HBase storage engine
Contents
Data mapping from HBase to SQL
Hbase data model and operations
1.1 HBase data model
- An HBase table consists of rows, which are identified by row key.
- Each row has an arbitrary (potentially, very large) number of columns.
- Columns are split into column groups, column groups define how the columns are stored (not reading some column groups is an optimization).
- Each (row, column) combination can have multiple versions of the data, identified by timestamp.
1.2 Hbase read operations
HBase API defines two ways to read data:
- Point lookup: get record for a given row_key.
- Point scan: read all records in [startRow, stopRow) range.
Both kinds of scans allow to specify:
- A column family we're interested in
- A particular column we're interested in
The default behavior for versioned columns is to return only the most recent version. HBase API also allows to ask for
- versions of columns that were valid at some specific timestamp value;
- all versions that were valid within a specifed [minStamp, maxStamp) interval.
- N most recent versions We'll refer to the above as [VersionedDataConds].
One can see two ways to map HBase tables to SQL tables:
2. Per-row mapping
Let each row in HBase table be mapped into a row from SQL point of view:
SELECT * FROM hbase_table; row-id column1 column2 column3 column4 ... ------ ------- ------- ------- ------- row1 data1 data2 row2 data3 row3 data4 data5
The problem is that the set of columns in a HBase table is not fixed and is potentially is very large. The solution is to put all columns into one blob column and use Dynamic Columns (http://kb.askmonty.org/en/dynamic-columns) functions to pack/extract values of individual columns:
row-id dyn_columns ------ ------------------------------ row1 {column1=data1,column2=data2} row2 {column3=data3} row3 {column1=data4,column4=data5}
2.2 Mapping definition
Table DDL could look like this:
CREATE TABLE hbase_tbl_rows ( row_id BINARY(MAX_HBASE_ROWID_LEN), columns BLOB, PRIMARY KEY (row_id) ) ENGINE=hbase_row;
(TODO: Does Hbase have MAX_HBASE_ROWID_LEN limit? What is it?)
The `columns` blob will hold values (and names) for all columns.
Access to name/value of individual columns is to be done with dynamic column functions (see http://kb.askmonty.org/en/dynamic-columns).

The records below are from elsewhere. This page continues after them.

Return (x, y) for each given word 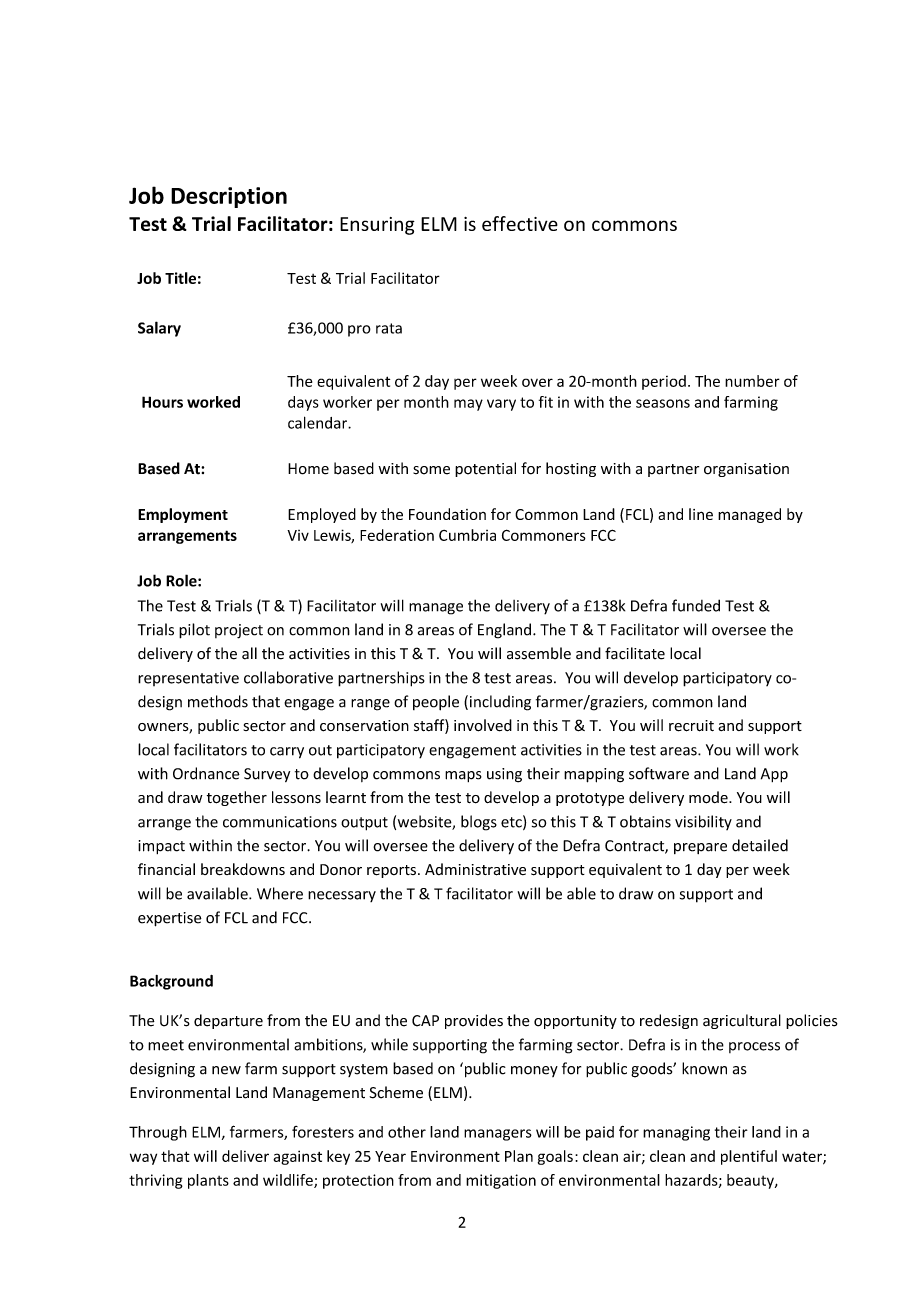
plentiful (749, 1157)
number (752, 381)
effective (520, 223)
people (436, 703)
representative (188, 679)
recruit (691, 726)
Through (158, 1133)
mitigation (501, 1181)
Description (229, 197)
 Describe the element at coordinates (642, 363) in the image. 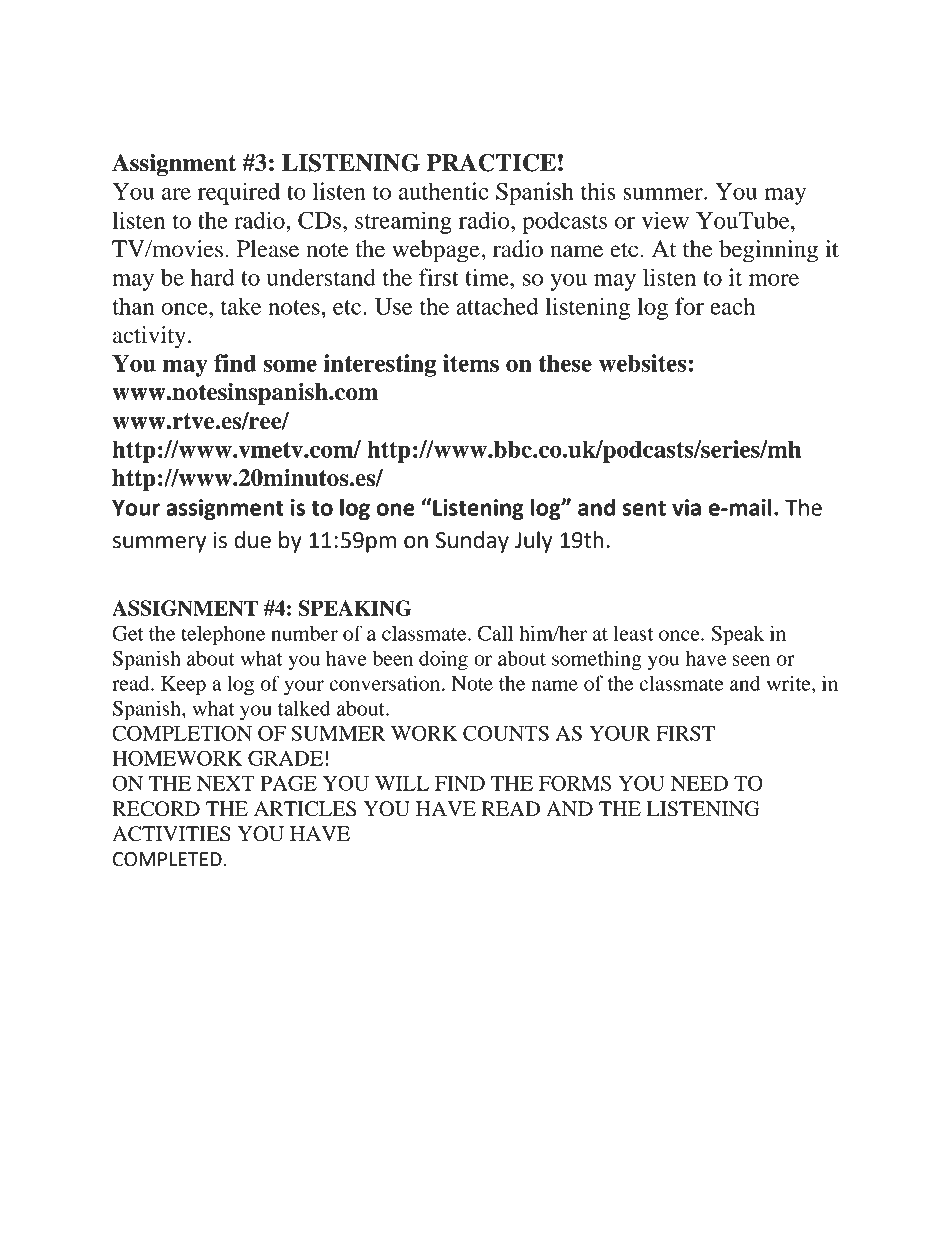

I see `websites` at that location.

Functions for reading data:
COLUMN_GET(dynamic_column, column_nr as type) COLUMN_EXISTS(dynamic_column, column_nr); COLUMN_LIST(dynamic_column);
Functions for data modification:
COLUMN_ADD(dynamic_column, column_nr, value [as type], ...) COLUMN_DELETE(dynamic_column, column_nr, column_nr, ...);
2.2.1 Problems to be solved
Dynamic column functions cannot be used as-is:
- Currently, Dynamic Columns functions use integer numbers to identify columns (see 'column_nr' in parameters above). HBase identifies columns by names, and there is no way to get a full list of used column names.
- There is no way to request "all columns from within a certain column family", while that is allowed by the HBase API.

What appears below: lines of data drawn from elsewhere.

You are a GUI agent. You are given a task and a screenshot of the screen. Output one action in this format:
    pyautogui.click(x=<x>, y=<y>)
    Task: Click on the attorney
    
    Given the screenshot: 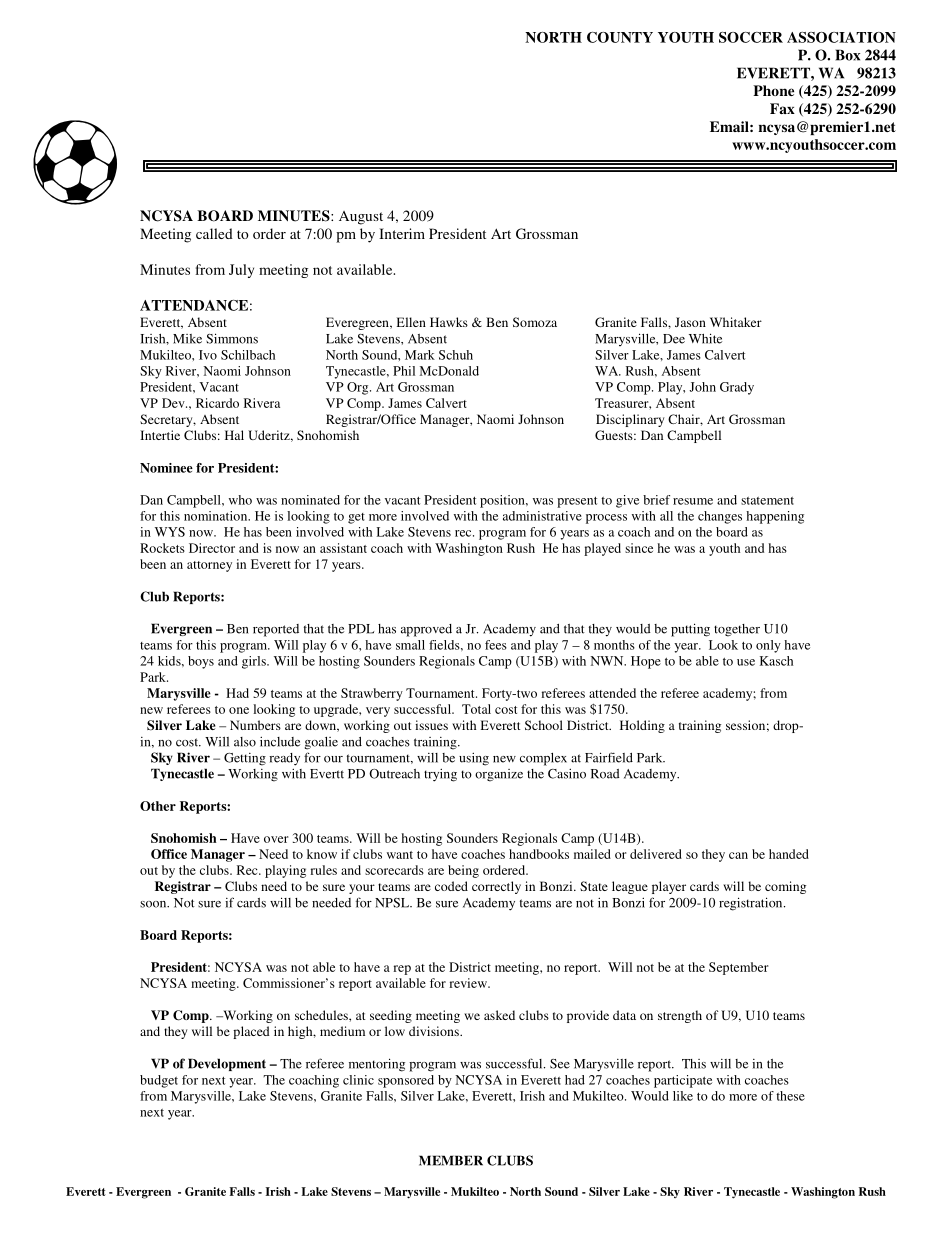 What is the action you would take?
    pyautogui.click(x=209, y=566)
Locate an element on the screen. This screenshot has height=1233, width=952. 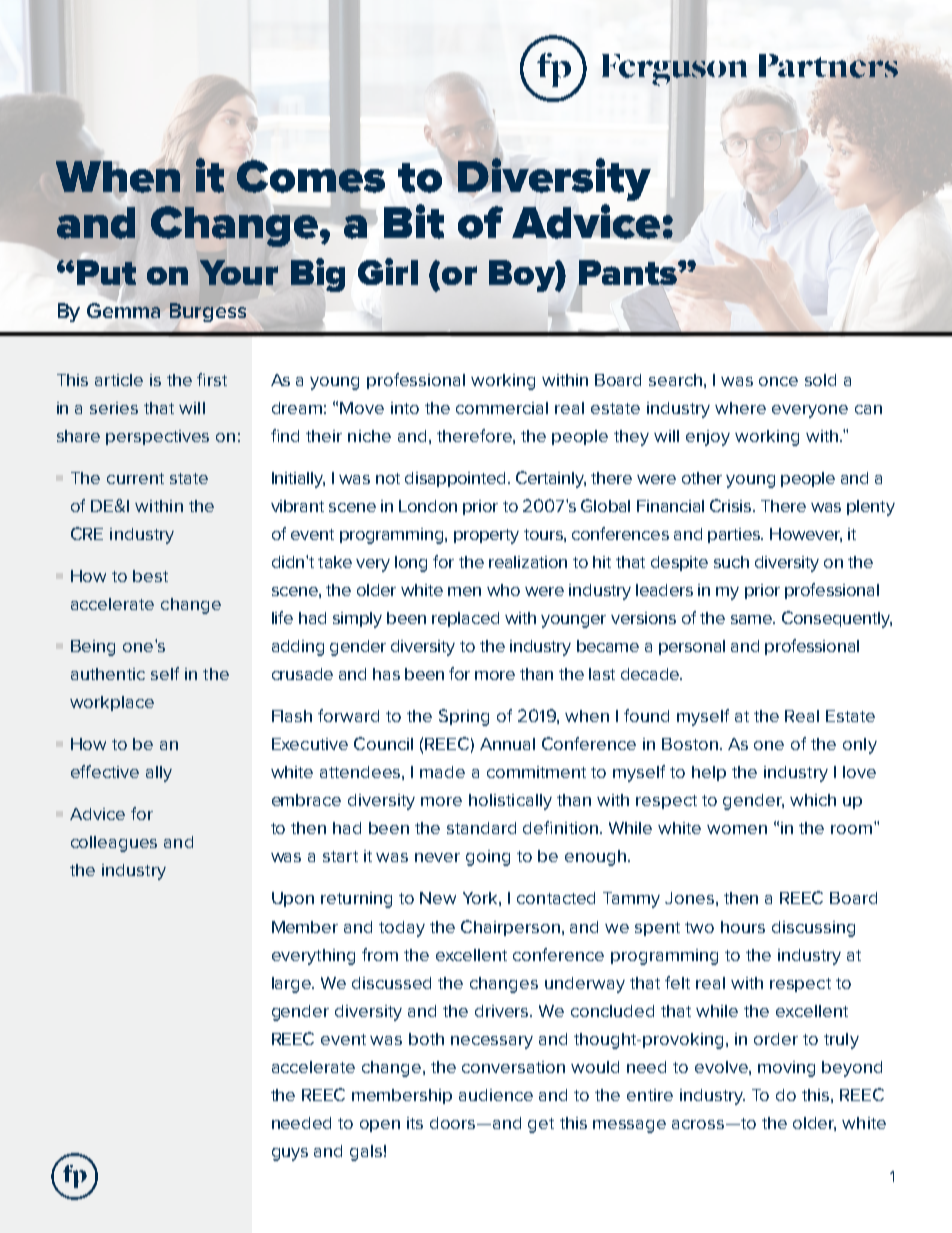
workplace is located at coordinates (112, 703).
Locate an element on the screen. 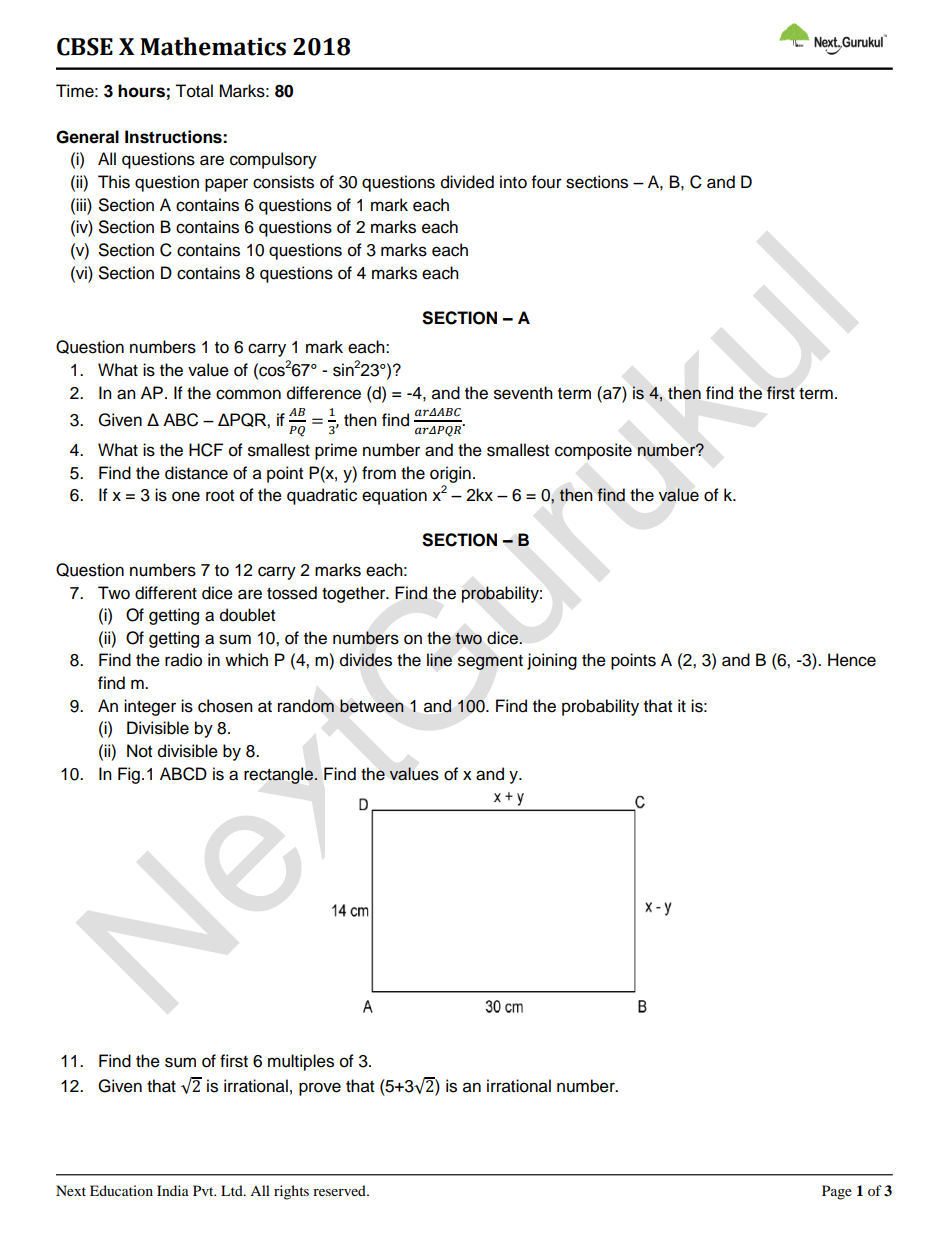 This screenshot has height=1233, width=952. divided is located at coordinates (467, 182).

- There is no apparent way to access versioned data (see [VersionedDataConds] above). One possible solution is to have global/session @@hbase_timestamp variables, which will affect all queries.

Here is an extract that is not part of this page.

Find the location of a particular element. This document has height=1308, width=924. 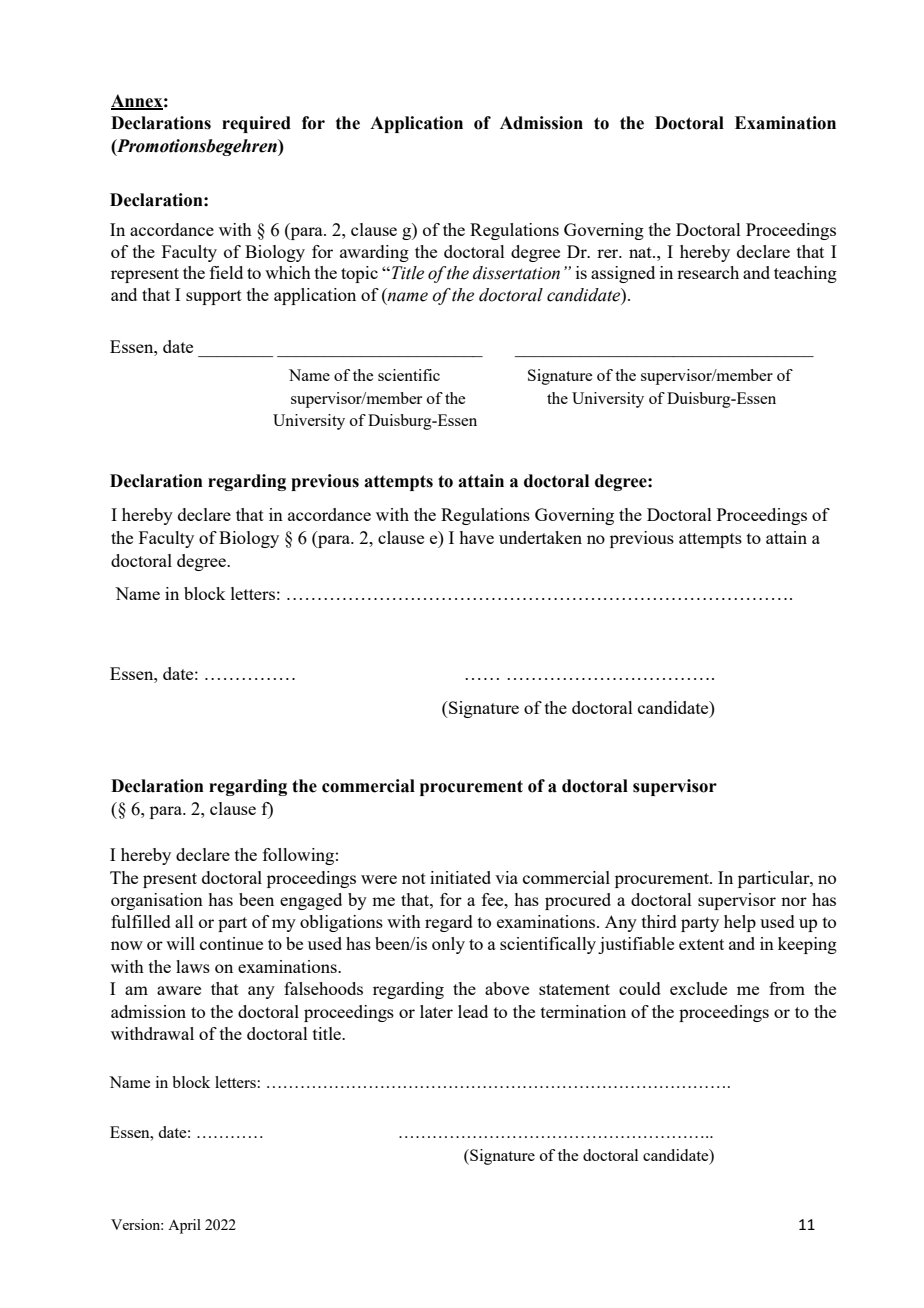

April is located at coordinates (184, 1226).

2.3 Queries in per-row mapping
- Point-select: SELECT COLUMN_GET(hbase_tbl.columns, 'column_name' AS INTEGER) FROM hbase_tbl WHERE row_id='hbase_row_id';
- Range select:
- (the example uses BETWEEN but we will support arbitrary predicates) SELECT COLUMN_GET(hbase_tbl.columns, 'column_name' AS INTEGER) FROM hbase_tbl WHERE row_id BETWEEN 'hbase_row_id1' AND 'hbase_row_id2';
- Update a column UPDATE hbase_tbl SET columns=COLUMN_ADD(columns, 'column_name', 'value');
- Add a column UPDATE hbase_tbl SET columns=COLUMN_ADD(columns, 'column_name', 'value');
- Insert a row with a column INSERT INTO hbase_tbl (row_id, columns) VALUES ('hbase_row_id', COLUMN_CREATE('column_name', 'column-value'));
Q: It's not clear how to access versioned data? Can we go without versioned data for the first milestone? (and then, use global @@hbase_timestamp for the second milestone?)
Q: It's not clear how to select "all columns from column family X".